Study material:
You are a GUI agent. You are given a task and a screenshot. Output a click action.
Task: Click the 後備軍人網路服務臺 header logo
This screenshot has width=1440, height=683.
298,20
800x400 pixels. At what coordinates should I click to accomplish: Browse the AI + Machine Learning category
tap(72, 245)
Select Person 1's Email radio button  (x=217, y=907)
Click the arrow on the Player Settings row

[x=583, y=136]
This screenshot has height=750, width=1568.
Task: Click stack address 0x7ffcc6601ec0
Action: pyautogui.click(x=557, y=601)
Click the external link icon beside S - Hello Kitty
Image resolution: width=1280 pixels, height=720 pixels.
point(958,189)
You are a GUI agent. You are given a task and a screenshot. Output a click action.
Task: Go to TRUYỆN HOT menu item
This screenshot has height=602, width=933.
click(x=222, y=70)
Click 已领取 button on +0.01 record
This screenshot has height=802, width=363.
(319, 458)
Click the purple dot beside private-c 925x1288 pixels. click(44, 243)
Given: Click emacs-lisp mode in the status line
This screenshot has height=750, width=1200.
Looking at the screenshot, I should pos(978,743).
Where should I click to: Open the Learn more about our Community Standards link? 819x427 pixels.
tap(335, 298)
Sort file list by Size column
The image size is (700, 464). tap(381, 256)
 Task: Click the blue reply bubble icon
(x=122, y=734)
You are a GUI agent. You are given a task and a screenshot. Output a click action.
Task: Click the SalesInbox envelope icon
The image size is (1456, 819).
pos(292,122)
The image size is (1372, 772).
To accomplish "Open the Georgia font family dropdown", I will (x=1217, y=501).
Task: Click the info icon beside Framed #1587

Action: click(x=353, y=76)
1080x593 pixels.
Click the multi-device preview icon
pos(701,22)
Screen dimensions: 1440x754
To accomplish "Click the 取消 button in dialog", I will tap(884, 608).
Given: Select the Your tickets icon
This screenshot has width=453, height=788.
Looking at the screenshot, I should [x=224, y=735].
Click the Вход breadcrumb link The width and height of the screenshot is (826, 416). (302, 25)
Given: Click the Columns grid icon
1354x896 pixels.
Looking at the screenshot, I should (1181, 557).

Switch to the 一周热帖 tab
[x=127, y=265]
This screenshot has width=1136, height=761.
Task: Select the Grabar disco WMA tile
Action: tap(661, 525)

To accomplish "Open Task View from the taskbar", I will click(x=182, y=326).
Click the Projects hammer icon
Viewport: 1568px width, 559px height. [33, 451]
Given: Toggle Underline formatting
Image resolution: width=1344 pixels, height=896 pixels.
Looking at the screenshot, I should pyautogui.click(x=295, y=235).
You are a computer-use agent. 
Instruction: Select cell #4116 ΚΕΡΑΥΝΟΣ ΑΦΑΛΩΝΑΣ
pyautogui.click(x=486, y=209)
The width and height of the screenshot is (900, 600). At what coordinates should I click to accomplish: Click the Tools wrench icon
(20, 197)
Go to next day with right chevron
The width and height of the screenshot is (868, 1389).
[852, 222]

Task item:
Work out how many lines of the preceding data contain the word "will". Reply with that number only.

Your response:
3